Case in point. The naive majorette Rachel Sklar, who participated in an intellectual sweatshop during her tenure at the Huffington Post by collecting a salary while not paying her contributors, tweeted in response: “WOW. Michael Moore’s latest movie is gonna stir up some SERIOUS shit. Wow. Wow. One more time: Wow.”

No, it’s not. You can cream your pants like it’s the first time all you want, but capitalism isn’t going away.

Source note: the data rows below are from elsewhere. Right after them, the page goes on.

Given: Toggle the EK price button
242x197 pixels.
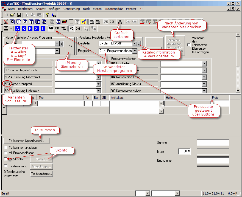Looking at the screenshot, I should click(57, 29).

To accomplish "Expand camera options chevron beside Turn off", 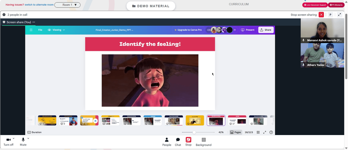I will (x=14, y=138).
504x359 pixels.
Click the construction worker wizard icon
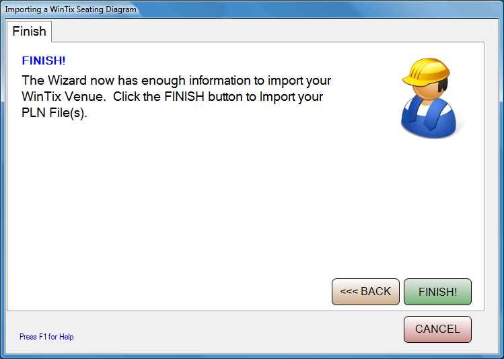[x=430, y=98]
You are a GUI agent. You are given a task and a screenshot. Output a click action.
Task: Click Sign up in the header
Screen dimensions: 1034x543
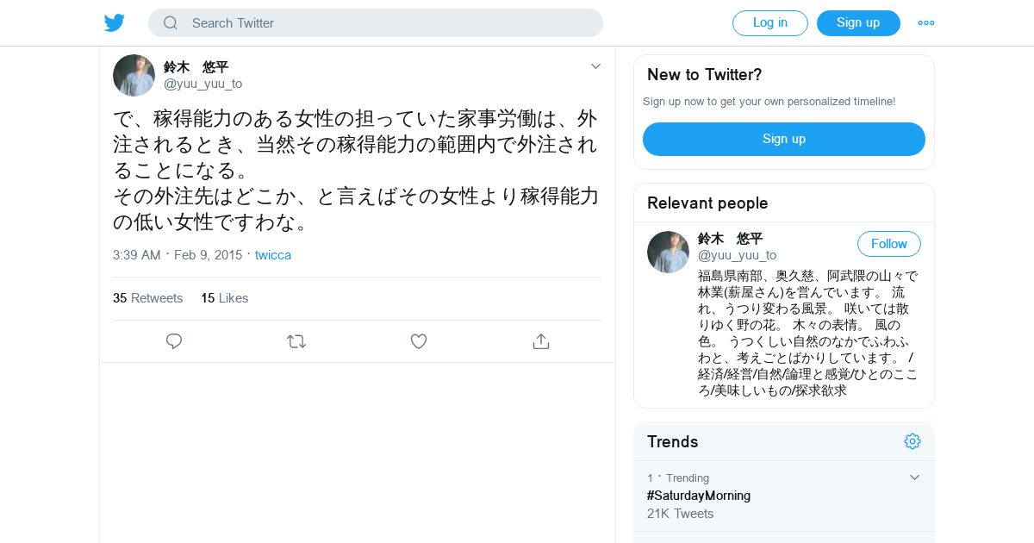[858, 23]
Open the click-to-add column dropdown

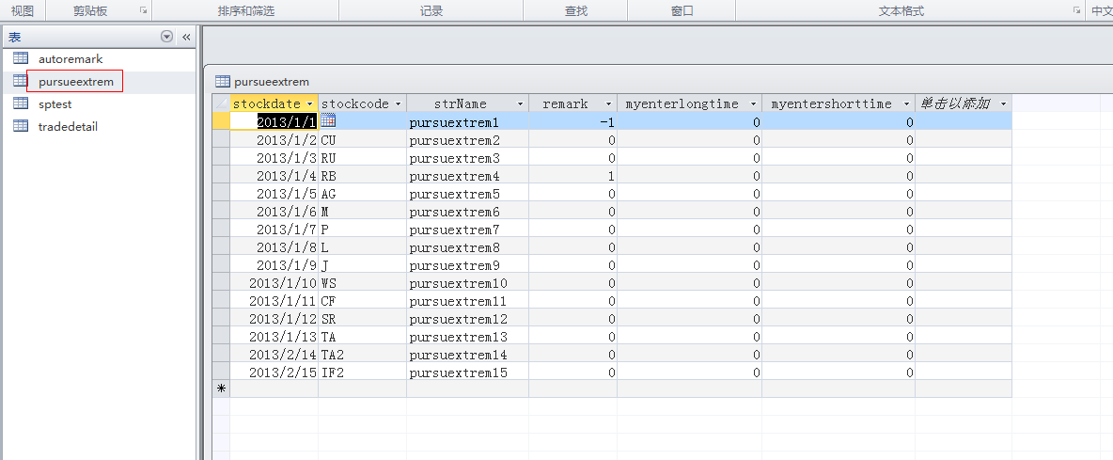click(x=1003, y=103)
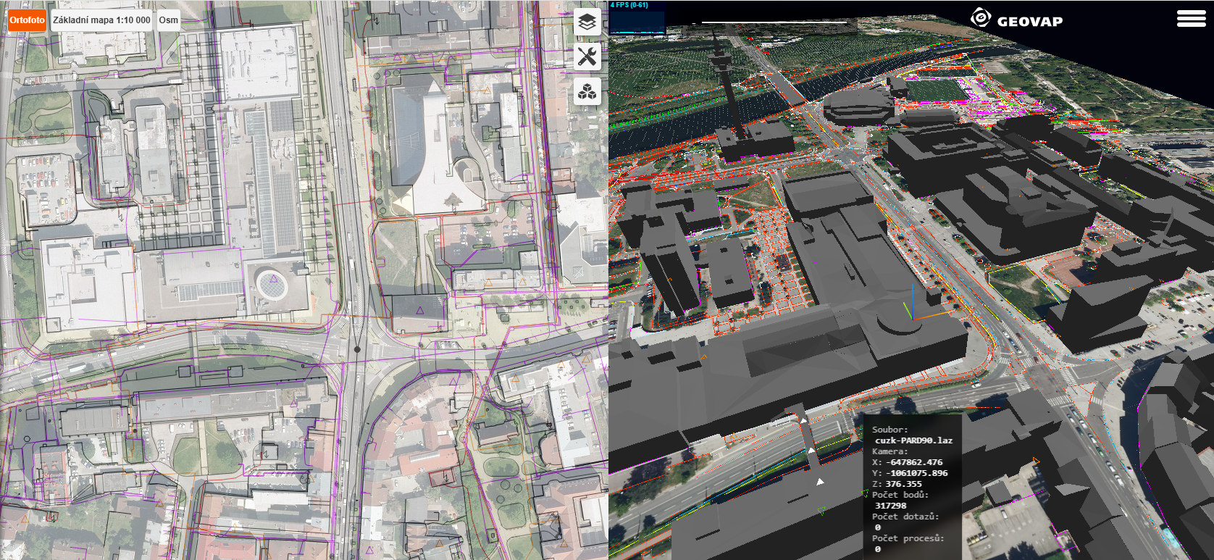Click the white loading bar in 3D view
Viewport: 1214px width, 560px height.
(x=774, y=22)
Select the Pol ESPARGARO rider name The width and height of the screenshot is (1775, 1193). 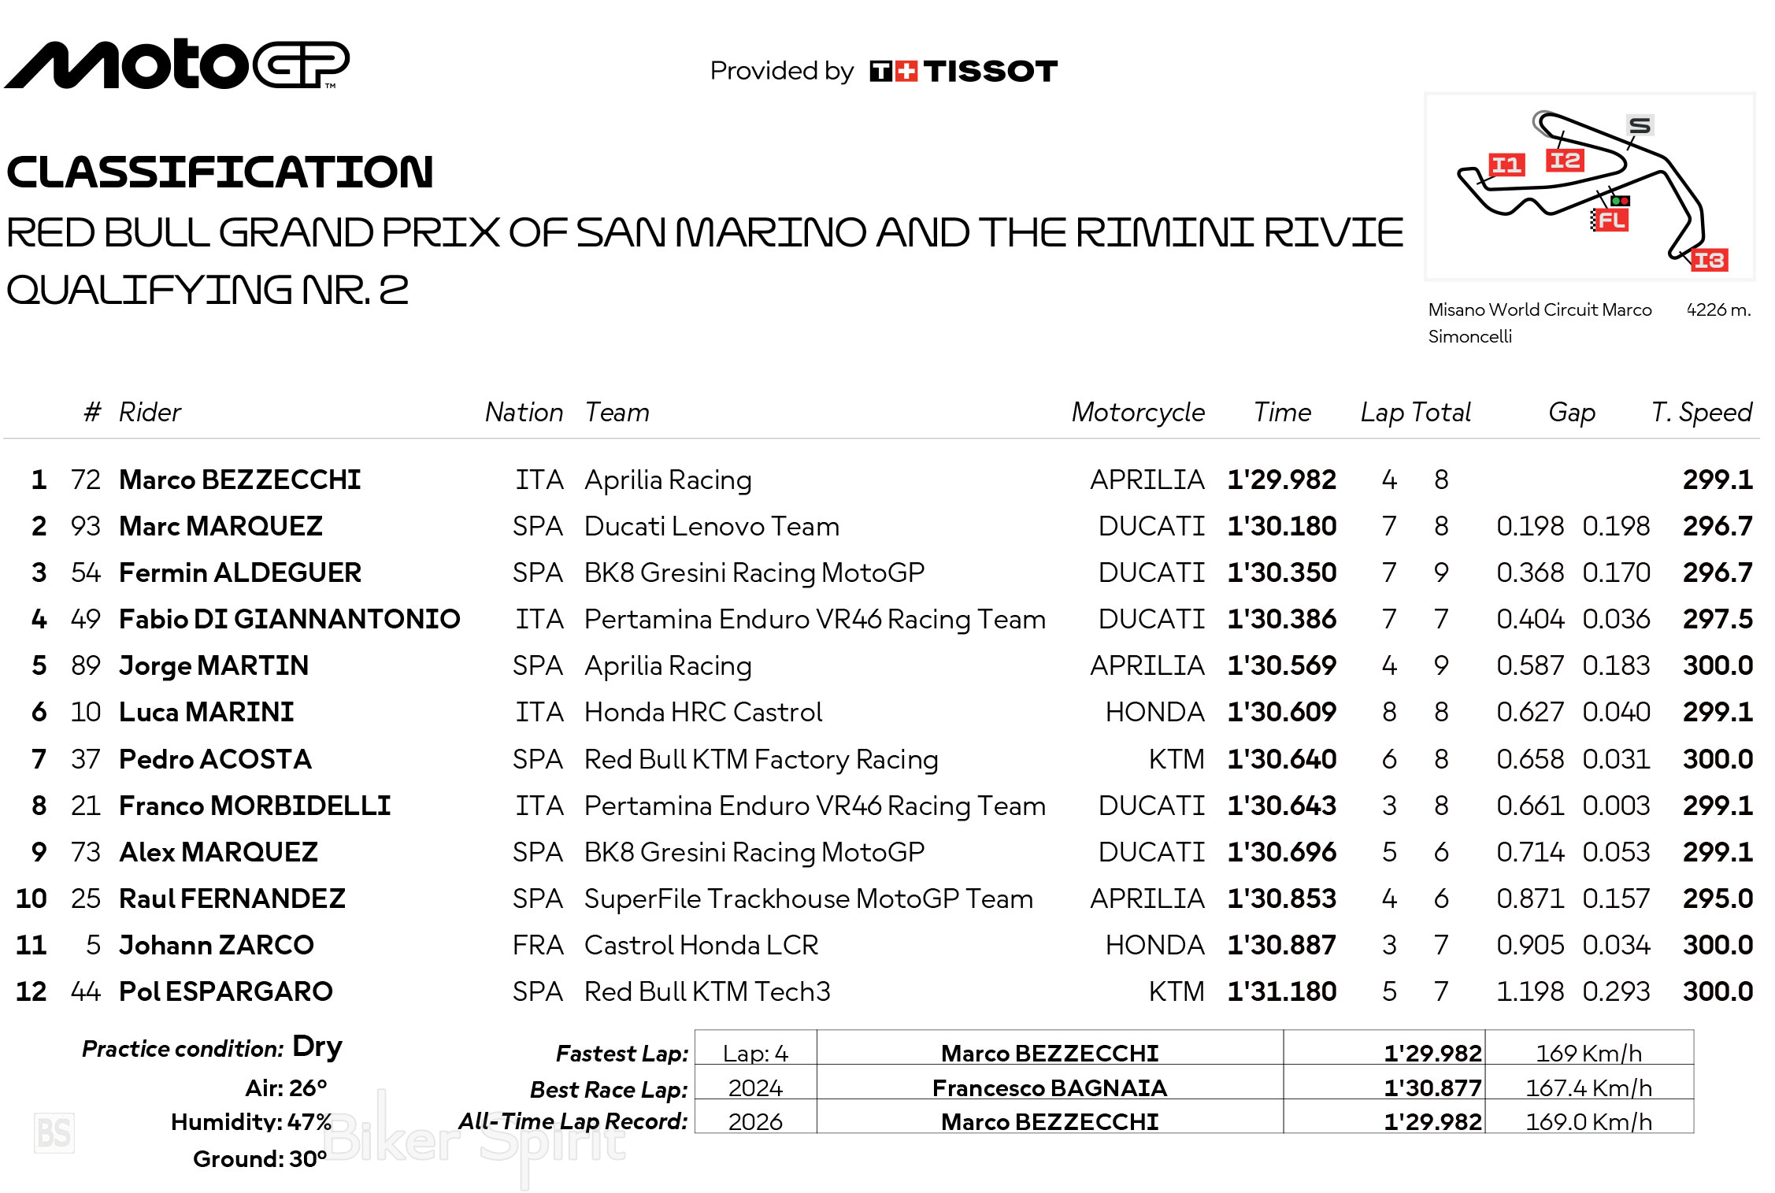(225, 991)
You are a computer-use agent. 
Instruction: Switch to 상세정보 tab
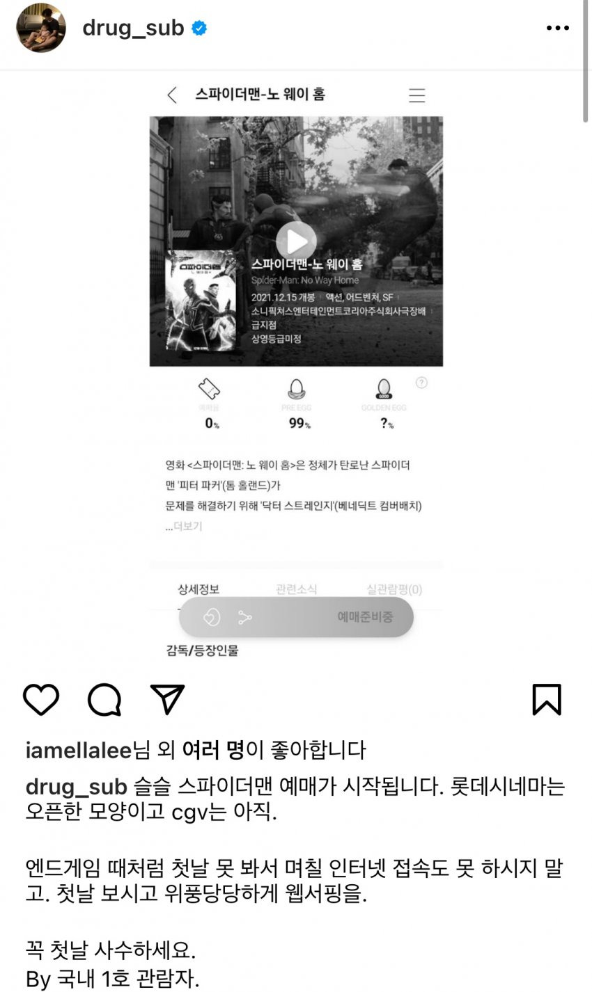coord(198,589)
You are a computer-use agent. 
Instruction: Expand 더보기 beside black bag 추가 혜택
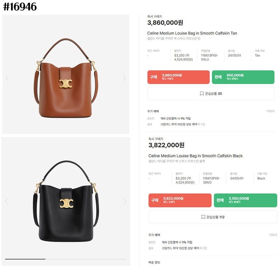tap(273, 235)
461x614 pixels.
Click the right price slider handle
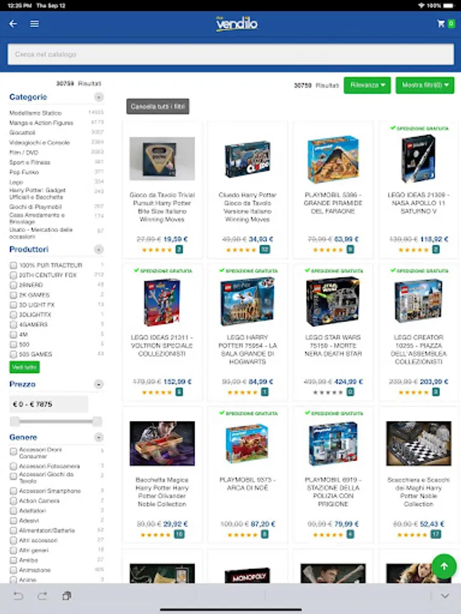tap(97, 422)
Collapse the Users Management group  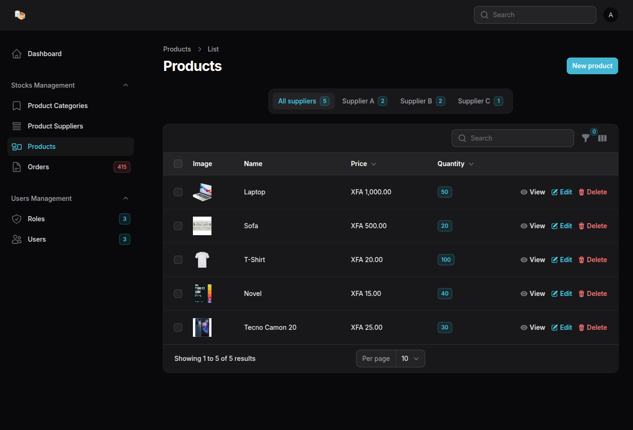tap(126, 199)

In fact, Moore’s film really isn’t all that anticapitalist. As Moore points out, capitalism under a more equitable tax system wasn’t so bad for the middle-class. (See this helpful spreadsheet from the IRS containing lowest and highest bracket tax rats from 1913 through 2008. From 1944 to 1963, the highest bracket tax rate hovered around 91%.)

Moore pins the blame on Reagan. And the highest bracket tax rate did indeed fall from 70% to 50% in 1982, eventually down to 30% in Reagan’s second term. But drops, as we all know, occur in degrees. This didn’t happen overnight. Surely President Johnson should be held just as accountable.

So if we accept Michael Moore’s latest film, Capitalism: A Love Story, as a series of generalist sentiments designed to fire up the masses, then, to my mind, it’s probably Moore’s most toothless and tepid film. The film is entertaining enough. We get the obligatory shots of Moore being denied entrance into corporate buildings by security and Moore shouting through a bullhorn. We are horrified by Wal-Mart filing a life insurance policy against one of its employees and collecting a tidy sum (without a cent going to the family), as well as the phrase “dead peasants” used in the insurance policy. On the other hand, if people have allowed capitalism to continue, shouldn’t they be taken to task just as much as the corporations? The film’s credits feature numerous quotes from John Adams and Thomas Jefferson. One key Jeffersonian sentiment that’s missing: People get the government they deserve.